▶ _Problem_: Please set out the entries, from the start through the line that contains "point(224,75)", as a Markdown table with a Row column numbering each line and a Text column holding it, leaving out blank lines.

▶ _Input_:
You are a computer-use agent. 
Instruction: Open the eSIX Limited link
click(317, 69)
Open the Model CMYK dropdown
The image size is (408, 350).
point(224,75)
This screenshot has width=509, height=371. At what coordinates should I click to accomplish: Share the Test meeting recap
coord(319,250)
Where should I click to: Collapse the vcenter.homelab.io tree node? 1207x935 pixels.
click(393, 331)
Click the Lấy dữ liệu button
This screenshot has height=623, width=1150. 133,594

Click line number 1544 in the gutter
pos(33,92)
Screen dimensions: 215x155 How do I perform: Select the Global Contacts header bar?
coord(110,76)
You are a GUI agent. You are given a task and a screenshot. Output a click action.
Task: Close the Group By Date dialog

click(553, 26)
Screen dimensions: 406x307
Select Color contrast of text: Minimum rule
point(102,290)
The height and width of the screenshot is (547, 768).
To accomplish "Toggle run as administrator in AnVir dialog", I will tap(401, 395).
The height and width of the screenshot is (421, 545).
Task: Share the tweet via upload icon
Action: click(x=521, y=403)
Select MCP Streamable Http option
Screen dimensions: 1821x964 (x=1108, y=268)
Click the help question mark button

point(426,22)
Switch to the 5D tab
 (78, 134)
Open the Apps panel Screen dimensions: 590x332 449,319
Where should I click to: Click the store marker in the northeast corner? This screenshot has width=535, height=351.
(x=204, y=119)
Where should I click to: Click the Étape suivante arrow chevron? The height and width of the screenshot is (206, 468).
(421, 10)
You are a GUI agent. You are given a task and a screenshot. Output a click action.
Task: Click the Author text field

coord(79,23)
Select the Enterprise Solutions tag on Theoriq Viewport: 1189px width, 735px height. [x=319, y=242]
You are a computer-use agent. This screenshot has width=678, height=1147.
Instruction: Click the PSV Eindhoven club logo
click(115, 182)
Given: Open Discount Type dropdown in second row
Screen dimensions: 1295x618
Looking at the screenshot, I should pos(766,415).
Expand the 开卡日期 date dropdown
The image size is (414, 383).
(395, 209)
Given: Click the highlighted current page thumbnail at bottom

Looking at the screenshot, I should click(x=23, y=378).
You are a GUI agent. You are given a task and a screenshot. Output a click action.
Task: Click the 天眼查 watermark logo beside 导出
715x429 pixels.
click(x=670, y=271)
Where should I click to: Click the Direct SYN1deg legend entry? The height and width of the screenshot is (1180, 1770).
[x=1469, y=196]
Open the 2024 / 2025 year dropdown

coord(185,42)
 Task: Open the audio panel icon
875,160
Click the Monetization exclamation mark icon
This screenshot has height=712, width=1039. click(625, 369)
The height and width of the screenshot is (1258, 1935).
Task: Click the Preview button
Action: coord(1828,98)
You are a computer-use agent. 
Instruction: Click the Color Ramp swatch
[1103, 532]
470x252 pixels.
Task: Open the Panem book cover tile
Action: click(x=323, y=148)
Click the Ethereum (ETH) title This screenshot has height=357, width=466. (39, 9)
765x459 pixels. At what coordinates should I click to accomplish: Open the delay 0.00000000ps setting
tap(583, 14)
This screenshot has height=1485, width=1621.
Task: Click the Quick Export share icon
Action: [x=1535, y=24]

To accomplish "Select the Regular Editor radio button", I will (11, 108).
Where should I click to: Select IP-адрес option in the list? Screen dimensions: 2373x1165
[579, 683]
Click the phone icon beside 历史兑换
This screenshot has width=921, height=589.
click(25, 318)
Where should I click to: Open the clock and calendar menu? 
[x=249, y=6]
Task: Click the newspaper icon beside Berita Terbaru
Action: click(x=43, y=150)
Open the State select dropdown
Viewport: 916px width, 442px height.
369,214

▶ _Solution_:
| Row | Text |
|---|---|
| 1 | You are a computer-use agent.  |
| 2 | Instruction: Open the eSIX Limited link |
| 3 | click(317, 69) |
| 4 | Open the Model CMYK dropdown |
| 5 | The image size is (408, 350). |
| 6 | point(224,75) |